O dinheiro que ganhei fazendo instalações de baixa tensão e dando “explicações” a jovens que a escola não conseguia ensinar, me permitiu continuar estudos.
Quando já era professor há quase meio século, pela milésima vez, me perguntaram:
“Por que é que você é contra a aula?”
“Não sou contra nada. Sou a favor de tudo o que seja útil, que ajude a aprender. Aula sempre haverá, enquanto houver aprendizes. Quando o discípulo está pronto, eis que surge o mestre, e a aula acontece. Mas, não em sala de aula.”
“Por que não?”
“Porque quase nada se aprende, ouvindo aula. E porque o instrucionismo perdeu sentido, fundamentação. “
“E o método que você usa tem fundamento?”
“Não é um método. É uma nova construção social de aprendizagem.”
“E qual é a fundamentação disso?”
Dei-lhe uma longa lista de autores. Perguntou:
“E o que é que eles dizem nos livros?”
“Vá lê-los e ficará a saber.”
Leu. Produziu power point. Vendeu formação. E continuou dando aula… em sala de aula.
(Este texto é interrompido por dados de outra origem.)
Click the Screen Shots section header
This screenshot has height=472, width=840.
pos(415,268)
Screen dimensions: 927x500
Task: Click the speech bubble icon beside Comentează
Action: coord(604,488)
O caminho para a mudança e inovação estava entupido de teoricistas e PhD made in USA, que liam tratados, colavam na memória as mesmas lenga-lengas dos seus professores e as recitavam. Denunciavam a mercantilização da escola pública e a barbárie instituída, enquanto as suas práticas contribuíam para a perenização de um modelo educacional que reproduzia a barbárie.
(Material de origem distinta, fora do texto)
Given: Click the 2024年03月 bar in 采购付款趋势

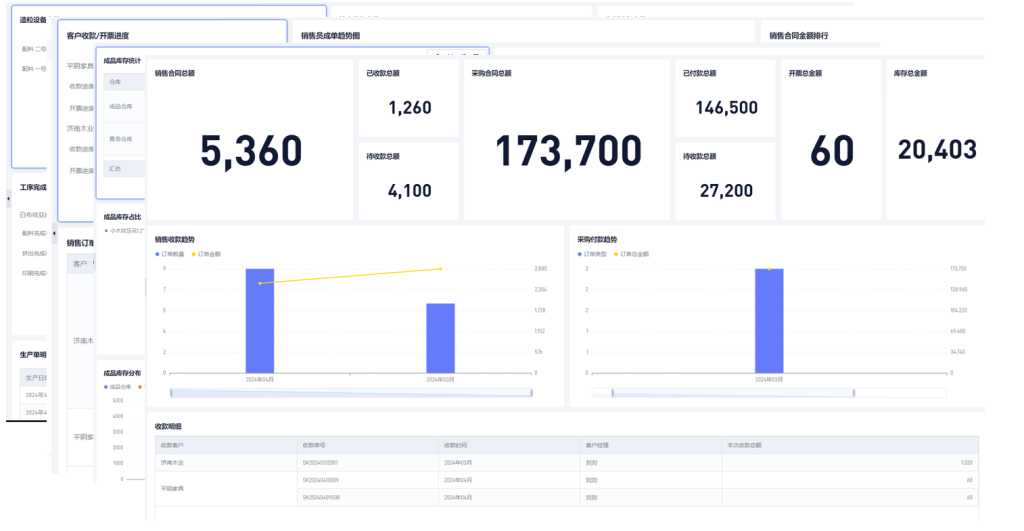Looking at the screenshot, I should [769, 320].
Essa praga se prolongou até meados dos anos trinta. Depois, ingloriamente, sumiu. As suas “produções” tiveram o destino que mereciam: o balde do lixo da História da Educação.
Tinha sido grande o dano causado pelos dadores de aula, que enriqueciam à custa da curiosidade de professores famintos de novidades. Ascendiam a lugares de “prestígio” na cadeia hierárquica. Vendiam livros compostos de inúteis citações de citações. Palestravam e assessoravam, enquanto a educação se degradava e a escola fenecia.
Netos queridos, eu sei que custa a crer, mas era essa a triste situação, nos idos de vinte.